Regex - Find URLs with Embedded Spaces
-
I need to check HTML pages for URLs with embedded spaces. The URL I’ve come up with so far:
href=".*? +?.*?">
It finds this URL as expected:
href="url with spaces">
but then it gives a false positive on this subsequent URL:
href="../../../../../bio/d/y/k/e/dykes_jb.htm">John B. Dykes</a><span class="verbose">
Any suggestions would be greatly appreciated!
-
@Dick-Adams-0
What you are trying to do is difficult but the forum’s resident regex guru (@guy038 ) has already made some posts here.I’m not going to try to give you the exact regex but it will be worthwhile you reading those posts. In particular his 2nd post in that thread which looks to be exactly what you are seeking (with obvious character replacements).
Terry
-
Your regex probably needs to be more restrictive. I know you tried to restrict it by making it non-greedy
?
, but that’s not always enough.Try
[^"]*?
instead of.*?
in at least the first and maybe both instances of.*?

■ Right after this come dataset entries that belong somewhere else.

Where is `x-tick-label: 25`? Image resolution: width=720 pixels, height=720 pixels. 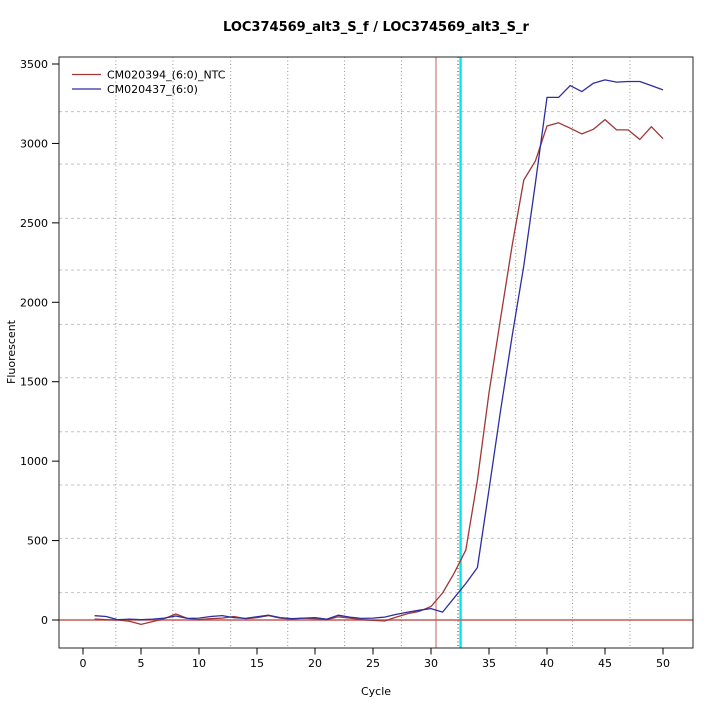 x-tick-label: 25 is located at coordinates (373, 664).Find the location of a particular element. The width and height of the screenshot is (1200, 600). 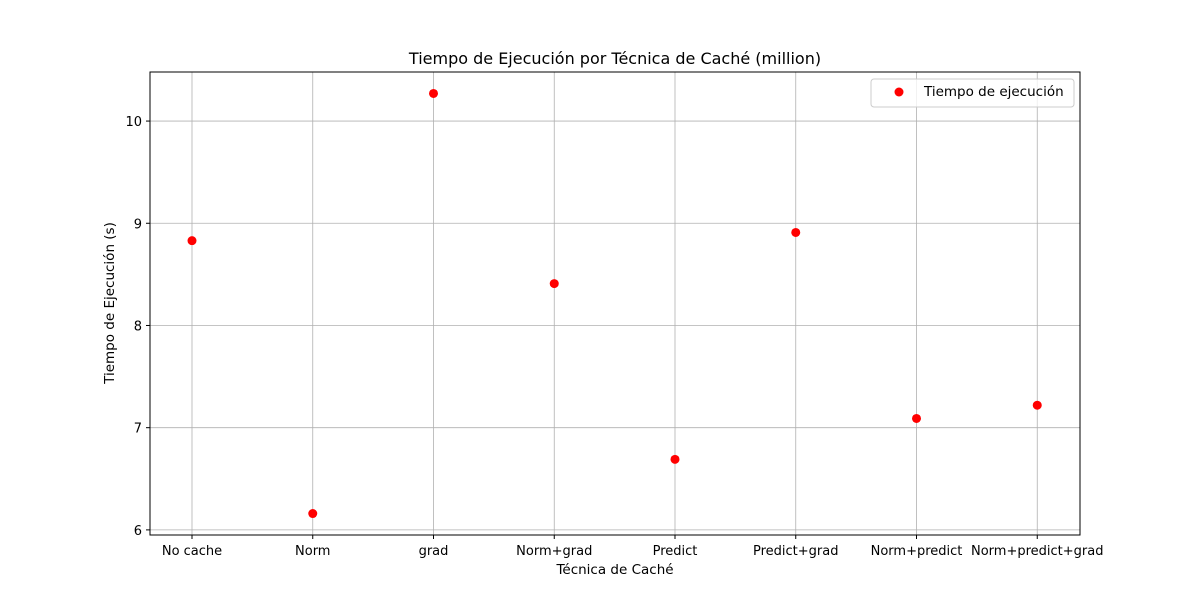

legend: Tiempo de ejecución is located at coordinates (972, 93).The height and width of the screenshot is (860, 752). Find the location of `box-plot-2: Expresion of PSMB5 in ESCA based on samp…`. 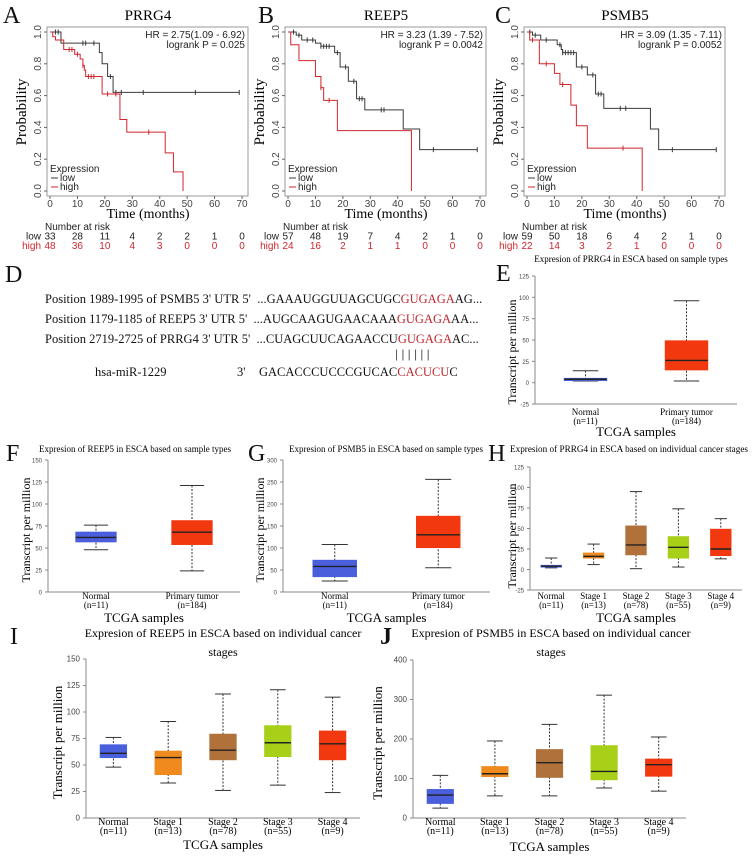

box-plot-2: Expresion of PSMB5 in ESCA based on samp… is located at coordinates (372, 534).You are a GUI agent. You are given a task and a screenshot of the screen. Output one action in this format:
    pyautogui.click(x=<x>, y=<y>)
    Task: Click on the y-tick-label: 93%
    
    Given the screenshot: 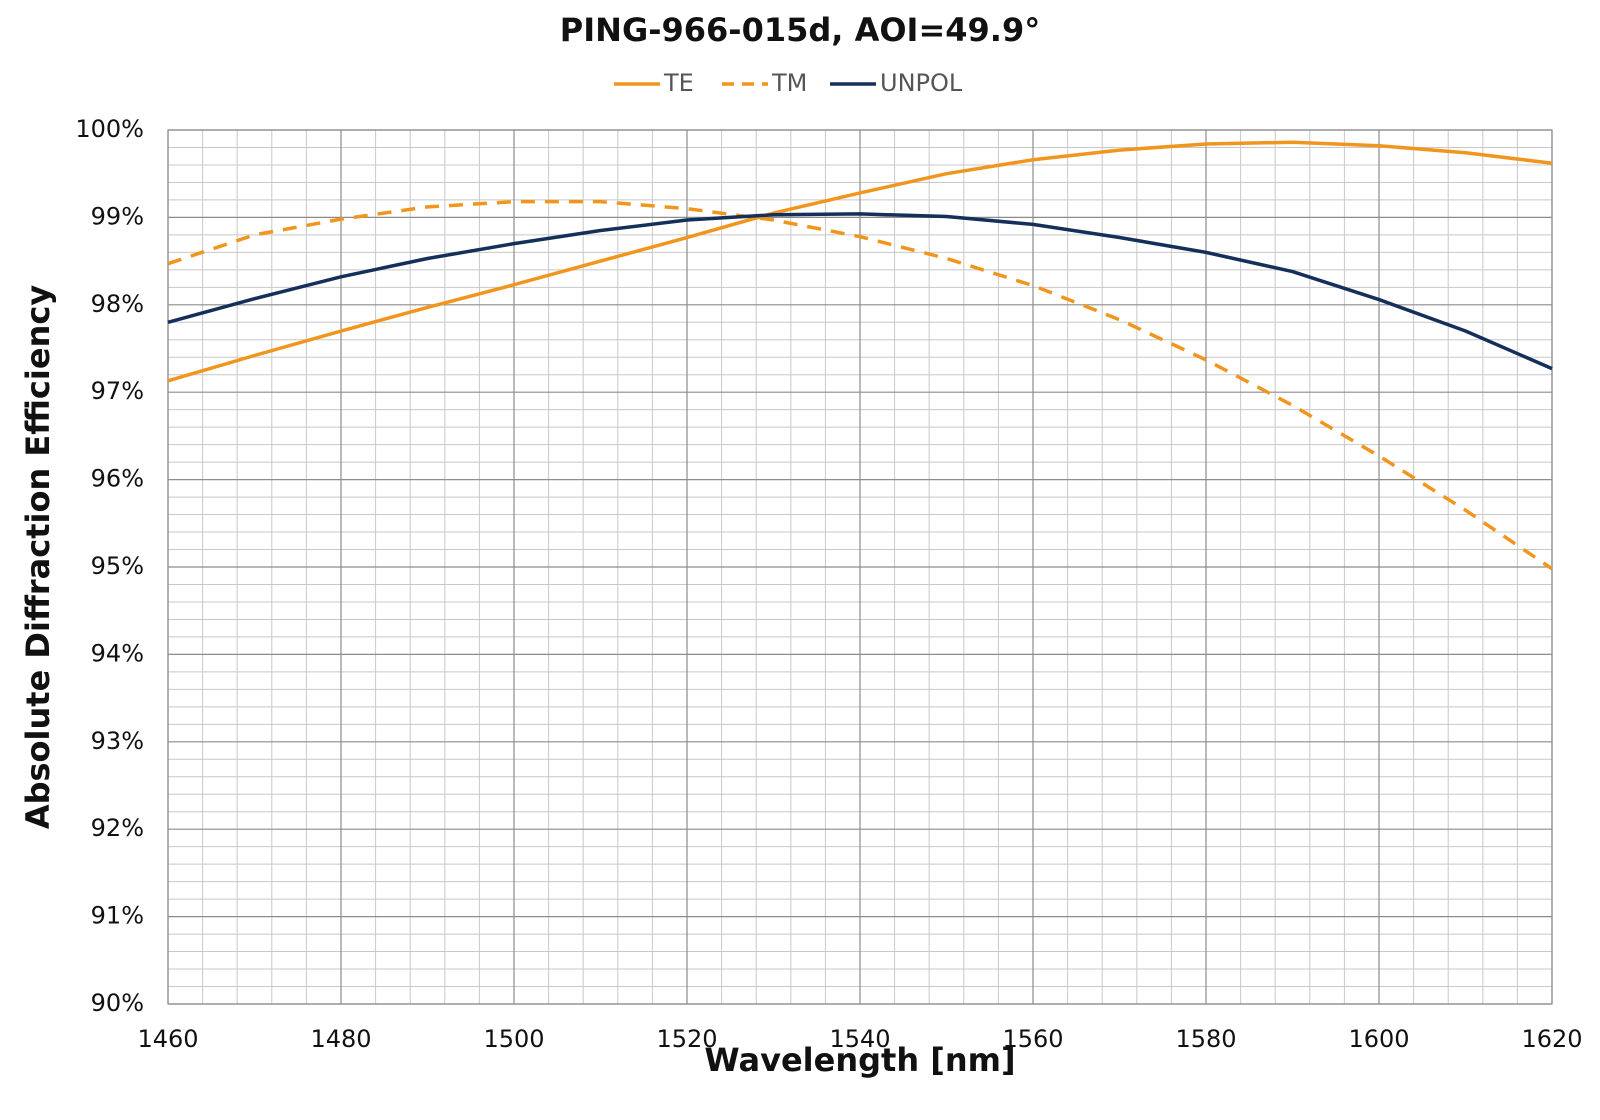 What is the action you would take?
    pyautogui.click(x=118, y=741)
    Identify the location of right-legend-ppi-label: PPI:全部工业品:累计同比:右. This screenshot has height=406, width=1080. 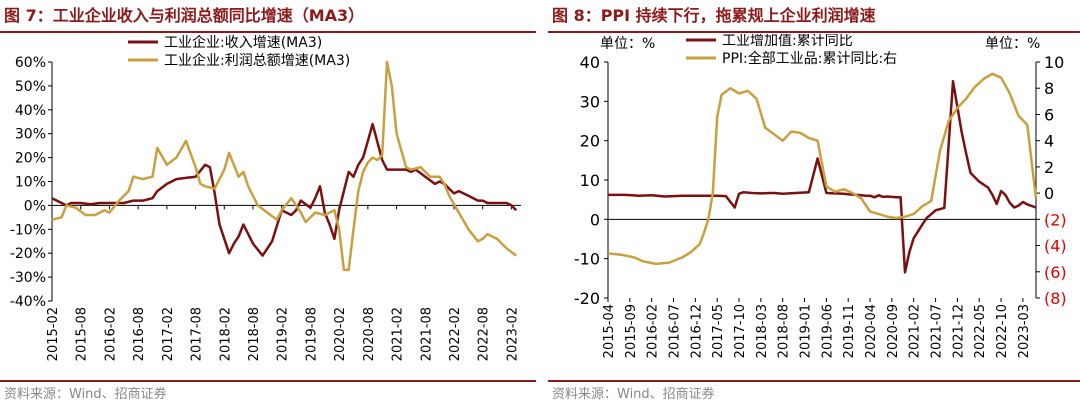
(810, 58).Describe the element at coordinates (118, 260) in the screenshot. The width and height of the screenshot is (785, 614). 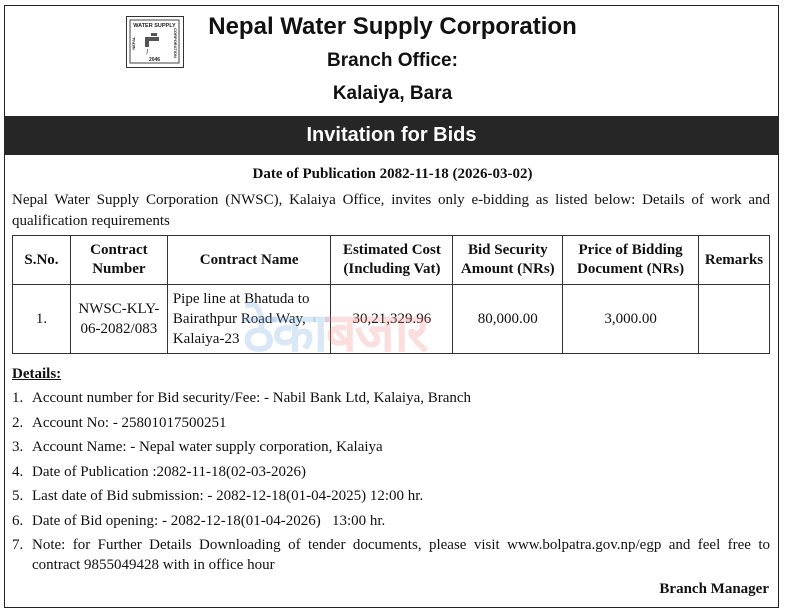
I see `header-contract-number: Contract Number` at that location.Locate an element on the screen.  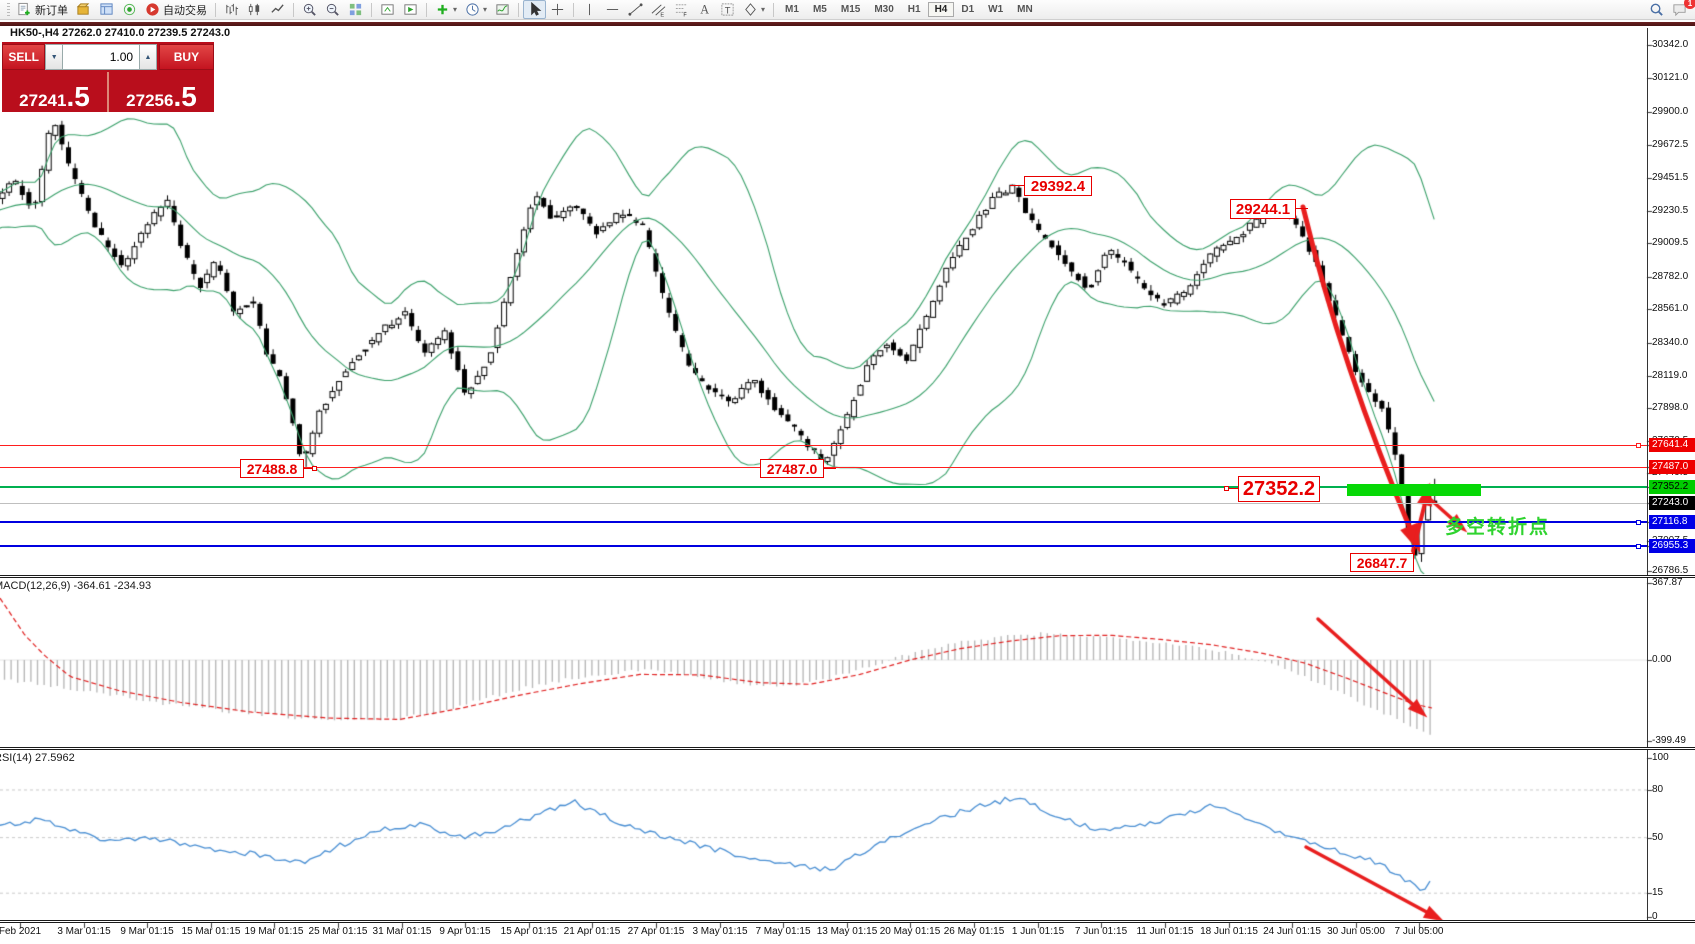
support-highlight-bar is located at coordinates (1414, 490).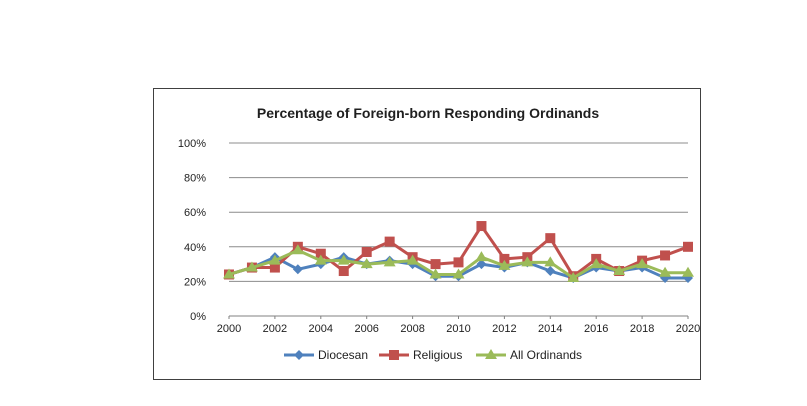 The width and height of the screenshot is (807, 406). I want to click on x-tick-label: 2014, so click(550, 329).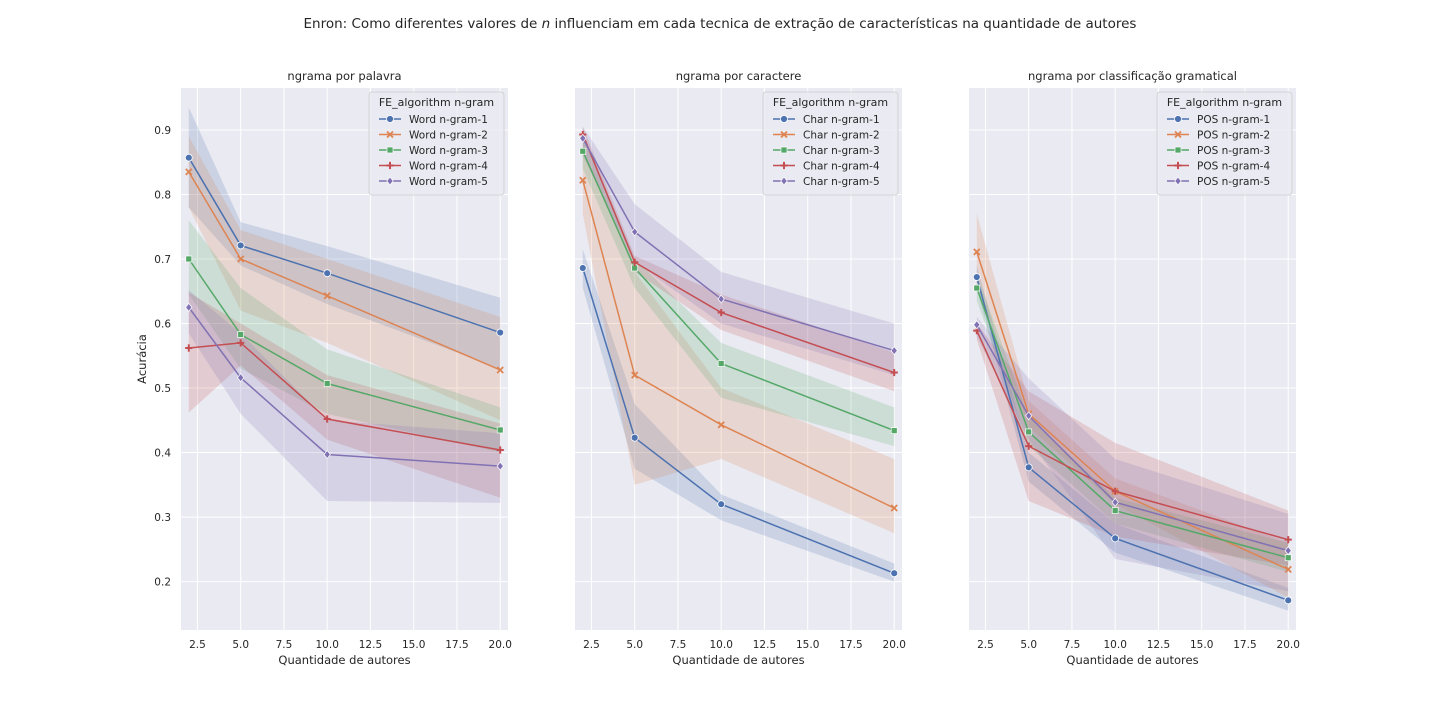 This screenshot has height=720, width=1440. Describe the element at coordinates (842, 151) in the screenshot. I see `legend-label: Char n-gram-3` at that location.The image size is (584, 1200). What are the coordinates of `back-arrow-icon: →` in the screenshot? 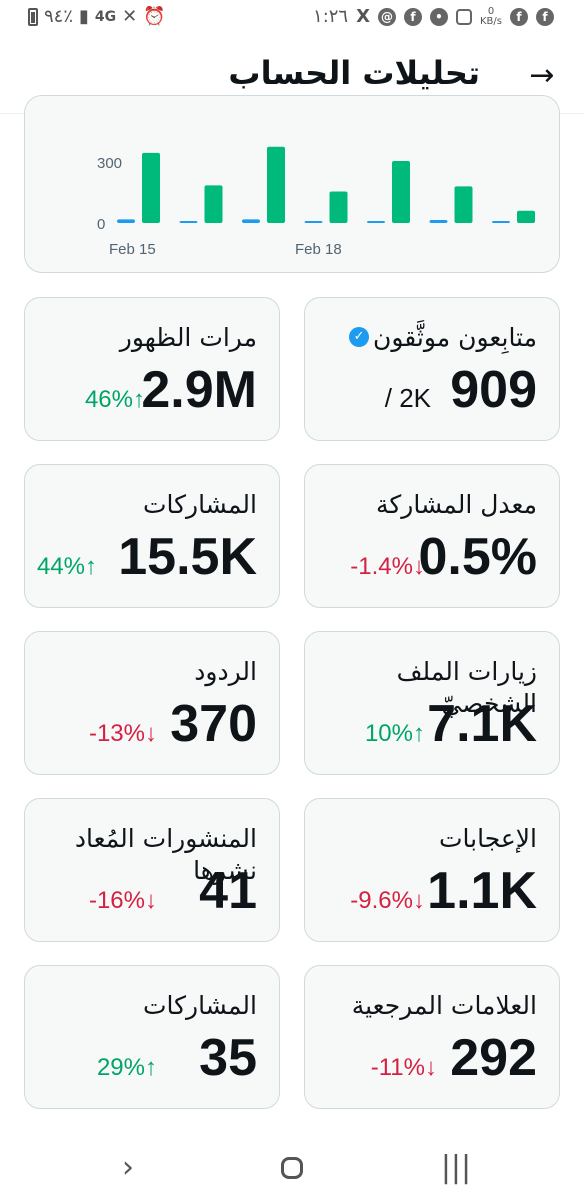 It's located at (542, 76).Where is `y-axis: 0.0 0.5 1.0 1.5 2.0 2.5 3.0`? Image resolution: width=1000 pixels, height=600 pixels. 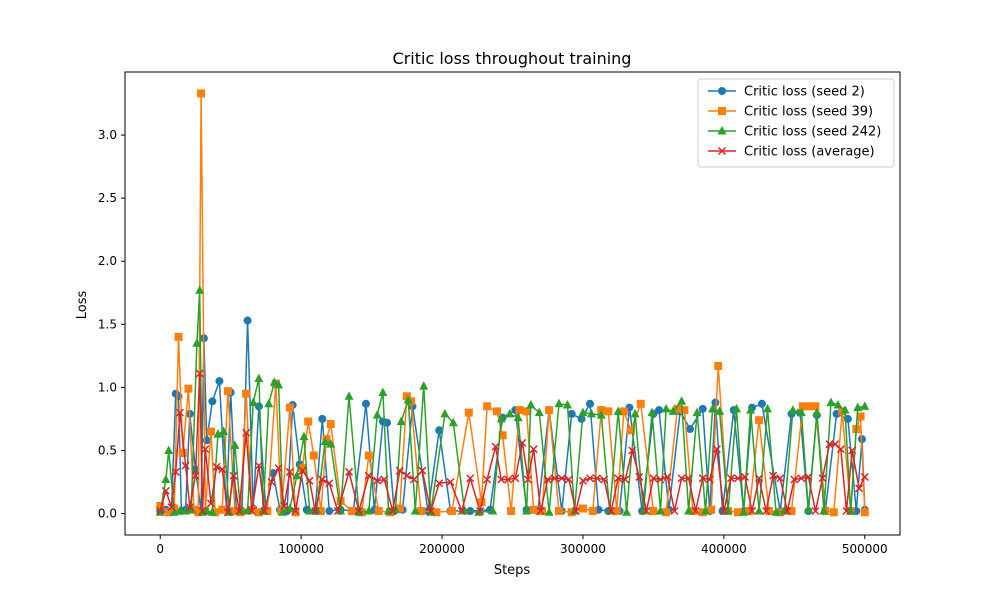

.The first might even want to be
[^"\s]*?
so that it allows neither quotes nor whitespace characters.----
Useful References
- Notepad++ Online User Manual: Searching/Regex
- FAQ: Where to find other regular expressions (regex) documentation
----
Please note: This Community Forum is not a data transformation service; you should not expect to be able to always say “I have data like X and want it to look like Y” and have us do all the work for you. If you are new to the Forum, and new to regular expressions, we will often give help on the first one or two data-transformation questions, especially if they are well-asked and you show a willingness to learn; and we will point you to the documentation where you can learn how to do the data transformations for yourself in the future. But if you repeatedly ask us to do your work for you, you will find that the patience of usually-helpful Community members wears thin. The best way to learn regular expressions is by experimenting with them yourself, and getting a feel for how they work; having us spoon-feed you the answers without you putting in the effort doesn’t help you in the long term and is uninteresting and annoying for us.
-
@Terry-R said in Regex - Find URLs with Embedded Spaces:
has already made some posts here.
And as slightly more of a hint: the search zone would begin with
href="
and end with"
. (If you tried the simpler begin with"
, you would find that it would sometimes match between the end of one URL and the beginning of the next, and it wouldn’t work, which might frustrate you; the zone-matching works best when the start and end markers can be distinguished.)